A third-party review of the City’s financial situation and subsequent report containing strategies for ensuring financial stability provides objective data the Council needs to move forward. How the City proceeds is still under consideration.

“Our biggest expense that continues to increase is the cost of providing police and fire protection. These are essential services for a safe community,” said City Manager Rob Wyman. “We are fortunate to have a number of options to continue to provide the quality of life our residents expect.”

Those options are detailed in the financial analysis and include expenditure controls, service-level reductions, cost shifts, revenue enhancements and new revenue streams. Recently, the City has received several questions and concerns about one possible strategy: a utility tax. The City of Newcastle does not currently have a utility tax and the City Council has not proposed one.

“Public input is a big part of everything we do at the City of Newcastle and is particularly critical during our budget process. We started out our process with a Town Hall meeting about fiscal sustainability, and we encourage ongoing public participation,” Mr. Wyman said. “These decisions impact the lives of our residents, and we are listening.”

The City Council will likely rely on a suite of solutions to fix the projected operating budget deficit. The Council already tackled one cost-cutting measure during the October budget retreat, approving a move to consolidate the roles of two employees into one position. The roles of the Community Activities Coordinator and the contracted Communications Coordinator were combined in an effort to cut staff costs.

If the City Council decides to implement a utility tax, they’d have control over which utilities are taxed and at what percentages. Additionally, utility taxes are enacted upon utility organizations, many of which have rate relief programs for those on fixed incomes.

The Newcastle City Council’s work to adopt the 2020 budget kicks in to high gear this October and citizens are encouraged to get involved. The City Council will hold budget public hearings on Oct. 15 and Nov. 5. Staff will present the preliminary budget on Oct. 15, and from there, the Council will review, discuss and perfect it over the next month.

The City of Newcastle is committed to keeping residents informed. The webpage newcastlewa.gov/budget2020 is your news source for all-things 2020 budget. Check back regularly for relevant meeting agendas, meeting audio, written recaps and other materials.

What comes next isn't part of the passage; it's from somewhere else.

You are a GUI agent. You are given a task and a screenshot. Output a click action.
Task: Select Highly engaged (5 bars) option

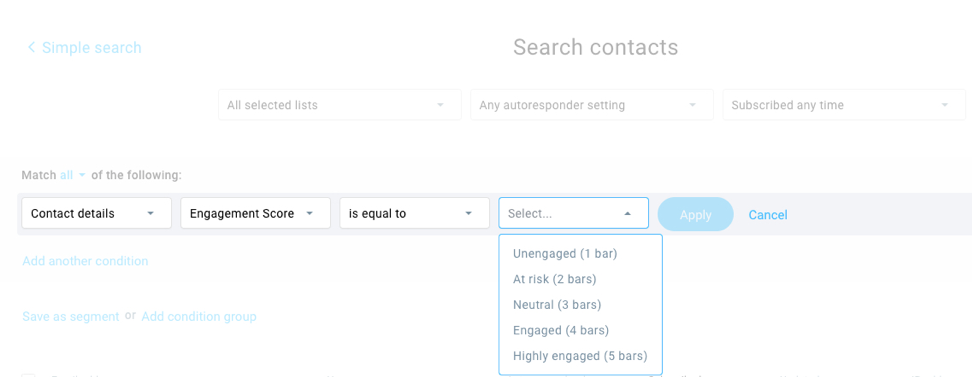[581, 356]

The Newcastle City Council wants to hear from you! Members of the public are invited to share thoughts during public hearings or two open public comment periods at meetings. Regular meetings of the City Council occur on the first and third Tuesdays of each month at City Hall, starting at 7 p.m. You can also email your thoughts to Councilmembers. To send a message to the entire Council, email citycouncil@newcastlewa.gov.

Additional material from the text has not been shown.